• EXERCISE OBJECTIVE: Please answer from the database-building instructions: what does running the fix_taxdump.py script ensure?

• SELECTED PASSAGE:
Building the database

Step 1: Download and process ICTV taxonomy data

Download the ICTV's VMR MSL39 file and convert it to a tabular format:

# Download the data
curl -LJOs https://ictv.global/sites/default/files/VMR/VMR_MSL39.v4_20241106.xlsx

# Convert the xlsx file to a tsv file that contains taxonomic lineages, one per line
csvtk xlsx2csv VMR_MSL39.v4_20241106.xlsx \
    | csvtk csv2tab \
    | sed 's/\xc2\xa0/ /g' \
    | csvtk replace -t -F -f "*" -p "^\s+|\s+$" \
    | csvtk cut -t -f  "Realm,Subrealm,Kingdom,Subkingdom,Phylum,Subphylum,Class,Subclass,Order,Suborder,Family,Subfamily,Genus,Subgenus,Species" \
    | csvtk uniq -t -f "Realm,Subrealm,Kingdom,Subkingdom,Phylum,Subphylum,Class,Subclass,Order,Suborder,Family,Subfamily,Genus,Subgenus,Species" \
    | awk 'NR==1 {$0=tolower($0)} {print}' \
    > ictv_taxonomy.tsv

# Generate a file associating species to virus names
csvtk xlsx2csv VMR_MSL39.v4_20241106.xlsx \
    | csvtk csv2tab \
    | csvtk cut -t -f "Species,Virus name(s)" \
    | csvtk uniq -t -f "Species,Virus name(s)" \
    | awk -v FS="\t" 'NR>1 && $2!=""' \
    > ictv_species_names.tsv

Step 2: Create a taxdump for the ICTV taxonomy

Generate a taxdump of the ICTV taxonomy using taxonkit, then run the fix_taxdump.py script to ensure taxids are sequential and compatible with MMseqs2:

taxonkit create-taxdump ictv_taxonomy.tsv --out-dir ictv_taxdump
python scripts/fix_taxdump.py

For convenience, this repository includes a pre-built ICTV taxdump. To use it, simply extract the ictv_taxdump.tar.gz file instead of generating it from scratch.

• ENTRIES SUPPLIED:
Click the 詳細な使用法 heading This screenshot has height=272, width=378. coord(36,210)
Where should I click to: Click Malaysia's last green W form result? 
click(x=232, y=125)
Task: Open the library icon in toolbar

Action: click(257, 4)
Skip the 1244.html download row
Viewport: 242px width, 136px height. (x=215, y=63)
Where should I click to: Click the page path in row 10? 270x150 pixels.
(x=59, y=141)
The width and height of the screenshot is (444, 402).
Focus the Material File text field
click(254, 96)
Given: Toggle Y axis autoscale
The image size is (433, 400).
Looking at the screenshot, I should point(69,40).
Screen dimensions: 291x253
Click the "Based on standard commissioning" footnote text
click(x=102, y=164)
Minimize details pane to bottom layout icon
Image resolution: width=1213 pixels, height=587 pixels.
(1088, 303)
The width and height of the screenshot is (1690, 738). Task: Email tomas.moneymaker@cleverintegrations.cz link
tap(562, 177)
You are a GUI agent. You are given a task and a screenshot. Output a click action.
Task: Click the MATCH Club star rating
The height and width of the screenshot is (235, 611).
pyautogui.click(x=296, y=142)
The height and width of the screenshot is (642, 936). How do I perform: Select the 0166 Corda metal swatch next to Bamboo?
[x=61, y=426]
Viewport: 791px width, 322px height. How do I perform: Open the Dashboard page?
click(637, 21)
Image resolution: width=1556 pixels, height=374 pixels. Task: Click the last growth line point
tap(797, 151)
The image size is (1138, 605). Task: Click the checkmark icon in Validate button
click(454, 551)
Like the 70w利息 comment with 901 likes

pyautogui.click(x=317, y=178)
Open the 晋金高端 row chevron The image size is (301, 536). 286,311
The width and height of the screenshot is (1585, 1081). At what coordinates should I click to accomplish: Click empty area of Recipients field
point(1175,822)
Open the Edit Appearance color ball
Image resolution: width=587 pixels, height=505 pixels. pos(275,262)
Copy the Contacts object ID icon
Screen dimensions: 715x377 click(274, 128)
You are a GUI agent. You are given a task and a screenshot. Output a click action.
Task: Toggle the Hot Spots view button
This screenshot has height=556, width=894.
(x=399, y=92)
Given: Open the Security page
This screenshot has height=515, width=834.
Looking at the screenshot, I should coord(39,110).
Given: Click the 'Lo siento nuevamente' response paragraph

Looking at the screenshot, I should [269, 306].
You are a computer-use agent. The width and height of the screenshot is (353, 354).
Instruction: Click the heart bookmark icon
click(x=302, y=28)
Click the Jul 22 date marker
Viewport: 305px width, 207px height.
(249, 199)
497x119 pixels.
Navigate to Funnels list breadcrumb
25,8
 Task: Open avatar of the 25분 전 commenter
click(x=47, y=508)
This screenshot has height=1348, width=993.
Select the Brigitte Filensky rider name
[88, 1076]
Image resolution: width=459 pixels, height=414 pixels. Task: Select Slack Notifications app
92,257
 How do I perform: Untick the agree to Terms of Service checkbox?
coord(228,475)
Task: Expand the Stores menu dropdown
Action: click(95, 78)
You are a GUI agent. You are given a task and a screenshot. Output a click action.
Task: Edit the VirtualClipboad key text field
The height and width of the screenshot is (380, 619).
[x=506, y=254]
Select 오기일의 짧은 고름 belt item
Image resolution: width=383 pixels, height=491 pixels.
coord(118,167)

• FINISHED EXERCISE: It ensures that the taxids are sequential and compatible with MMseqs2.